*** Opening of Data to process ***

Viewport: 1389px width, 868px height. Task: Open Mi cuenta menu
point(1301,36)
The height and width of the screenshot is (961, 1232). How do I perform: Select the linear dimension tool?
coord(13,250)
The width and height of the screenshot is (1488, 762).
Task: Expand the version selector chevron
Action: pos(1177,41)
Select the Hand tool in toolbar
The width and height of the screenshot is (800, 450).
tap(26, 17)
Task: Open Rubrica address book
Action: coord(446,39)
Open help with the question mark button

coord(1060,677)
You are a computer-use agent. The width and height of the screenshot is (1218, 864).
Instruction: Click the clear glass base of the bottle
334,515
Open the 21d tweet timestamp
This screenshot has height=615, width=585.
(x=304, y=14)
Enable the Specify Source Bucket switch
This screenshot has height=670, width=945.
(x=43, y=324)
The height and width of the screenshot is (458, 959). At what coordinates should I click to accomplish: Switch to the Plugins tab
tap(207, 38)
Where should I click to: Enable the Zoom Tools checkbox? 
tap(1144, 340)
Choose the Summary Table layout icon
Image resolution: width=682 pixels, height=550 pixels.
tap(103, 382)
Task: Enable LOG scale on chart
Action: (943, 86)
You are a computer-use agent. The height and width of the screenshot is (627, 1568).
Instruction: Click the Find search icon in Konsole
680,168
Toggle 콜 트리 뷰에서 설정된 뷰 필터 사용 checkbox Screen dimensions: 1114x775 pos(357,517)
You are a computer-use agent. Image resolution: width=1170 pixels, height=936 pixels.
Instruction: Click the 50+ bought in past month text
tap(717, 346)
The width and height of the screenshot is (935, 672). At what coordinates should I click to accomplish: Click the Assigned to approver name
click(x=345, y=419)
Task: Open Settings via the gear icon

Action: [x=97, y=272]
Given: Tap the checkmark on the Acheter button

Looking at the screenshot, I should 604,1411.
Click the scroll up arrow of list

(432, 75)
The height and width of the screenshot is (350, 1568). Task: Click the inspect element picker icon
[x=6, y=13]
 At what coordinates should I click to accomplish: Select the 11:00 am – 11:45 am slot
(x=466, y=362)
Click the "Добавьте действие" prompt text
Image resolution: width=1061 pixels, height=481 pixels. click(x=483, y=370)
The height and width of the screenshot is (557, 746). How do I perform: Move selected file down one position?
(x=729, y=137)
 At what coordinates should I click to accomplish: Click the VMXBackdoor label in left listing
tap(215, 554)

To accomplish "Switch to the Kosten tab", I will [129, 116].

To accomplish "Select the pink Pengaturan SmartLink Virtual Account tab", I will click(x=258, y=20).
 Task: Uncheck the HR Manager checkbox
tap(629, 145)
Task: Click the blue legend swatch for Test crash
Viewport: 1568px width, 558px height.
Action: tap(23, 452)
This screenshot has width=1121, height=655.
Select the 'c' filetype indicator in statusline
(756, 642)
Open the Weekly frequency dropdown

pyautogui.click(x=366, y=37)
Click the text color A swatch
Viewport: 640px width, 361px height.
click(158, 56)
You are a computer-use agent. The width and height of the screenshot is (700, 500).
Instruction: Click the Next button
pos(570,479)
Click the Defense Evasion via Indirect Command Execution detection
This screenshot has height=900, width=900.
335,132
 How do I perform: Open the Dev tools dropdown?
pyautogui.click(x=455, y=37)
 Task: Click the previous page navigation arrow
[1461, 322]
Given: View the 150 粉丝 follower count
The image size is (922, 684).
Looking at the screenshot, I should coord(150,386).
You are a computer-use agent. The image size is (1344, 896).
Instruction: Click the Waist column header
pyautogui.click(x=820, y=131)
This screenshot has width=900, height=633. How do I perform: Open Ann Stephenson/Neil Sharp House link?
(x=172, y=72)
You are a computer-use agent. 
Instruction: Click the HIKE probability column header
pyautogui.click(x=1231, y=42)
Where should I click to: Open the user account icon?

*** Close of Data to process ***

* _Problem requirements_:
Please give all of the entries again, exactly as written.

* _Written solution_:
Viewport: 1389px width, 868px height. Task: Open Mi cuenta menu
point(1301,36)
The height and width of the screenshot is (961, 1232). How do I perform: Select the linear dimension tool?
coord(13,250)
The width and height of the screenshot is (1488, 762).
Task: Expand the version selector chevron
Action: pos(1177,41)
Select the Hand tool in toolbar
The width and height of the screenshot is (800, 450).
tap(26, 17)
Task: Open Rubrica address book
Action: coord(446,39)
Open help with the question mark button

coord(1060,677)
You are a computer-use agent. The width and height of the screenshot is (1218, 864).
Instruction: Click the clear glass base of the bottle
334,515
Open the 21d tweet timestamp
This screenshot has height=615, width=585.
(x=304, y=14)
Enable the Specify Source Bucket switch
This screenshot has height=670, width=945.
(x=43, y=324)
The height and width of the screenshot is (458, 959). At what coordinates should I click to accomplish: Switch to the Plugins tab
tap(207, 38)
Where should I click to: Enable the Zoom Tools checkbox? 
tap(1144, 340)
Choose the Summary Table layout icon
Image resolution: width=682 pixels, height=550 pixels.
tap(103, 382)
Task: Enable LOG scale on chart
Action: (943, 86)
You are a computer-use agent. The height and width of the screenshot is (627, 1568).
Instruction: Click the Find search icon in Konsole
680,168
Toggle 콜 트리 뷰에서 설정된 뷰 필터 사용 checkbox Screen dimensions: 1114x775 pos(357,517)
You are a computer-use agent. Image resolution: width=1170 pixels, height=936 pixels.
Instruction: Click the 50+ bought in past month text
tap(717, 346)
The width and height of the screenshot is (935, 672). At what coordinates should I click to accomplish: Click the Assigned to approver name
click(x=345, y=419)
Task: Open Settings via the gear icon

Action: [x=97, y=272]
Given: Tap the checkmark on the Acheter button

Looking at the screenshot, I should 604,1411.
Click the scroll up arrow of list

(432, 75)
The height and width of the screenshot is (350, 1568). Task: Click the inspect element picker icon
[x=6, y=13]
 At what coordinates should I click to accomplish: Select the 11:00 am – 11:45 am slot
(x=466, y=362)
Click the "Добавьте действие" prompt text
Image resolution: width=1061 pixels, height=481 pixels. click(x=483, y=370)
The height and width of the screenshot is (557, 746). How do I perform: Move selected file down one position?
(x=729, y=137)
 At what coordinates should I click to accomplish: Click the VMXBackdoor label in left listing
tap(215, 554)

To accomplish "Switch to the Kosten tab", I will [129, 116].

To accomplish "Select the pink Pengaturan SmartLink Virtual Account tab", I will click(x=258, y=20).
 Task: Uncheck the HR Manager checkbox
tap(629, 145)
Task: Click the blue legend swatch for Test crash
Viewport: 1568px width, 558px height.
Action: tap(23, 452)
This screenshot has width=1121, height=655.
Select the 'c' filetype indicator in statusline
(756, 642)
Open the Weekly frequency dropdown

pyautogui.click(x=366, y=37)
Click the text color A swatch
Viewport: 640px width, 361px height.
click(158, 56)
You are a computer-use agent. The width and height of the screenshot is (700, 500).
Instruction: Click the Next button
pos(570,479)
Click the Defense Evasion via Indirect Command Execution detection
This screenshot has height=900, width=900.
335,132
 How do I perform: Open the Dev tools dropdown?
pyautogui.click(x=455, y=37)
 Task: Click the previous page navigation arrow
[1461, 322]
Given: View the 150 粉丝 follower count
The image size is (922, 684).
Looking at the screenshot, I should coord(150,386).
You are a computer-use agent. The image size is (1344, 896).
Instruction: Click the Waist column header
pyautogui.click(x=820, y=131)
This screenshot has width=900, height=633. How do I perform: Open Ann Stephenson/Neil Sharp House link?
(x=172, y=72)
You are a computer-use agent. 
Instruction: Click the HIKE probability column header
pyautogui.click(x=1231, y=42)
Where should I click to: Open the user account icon?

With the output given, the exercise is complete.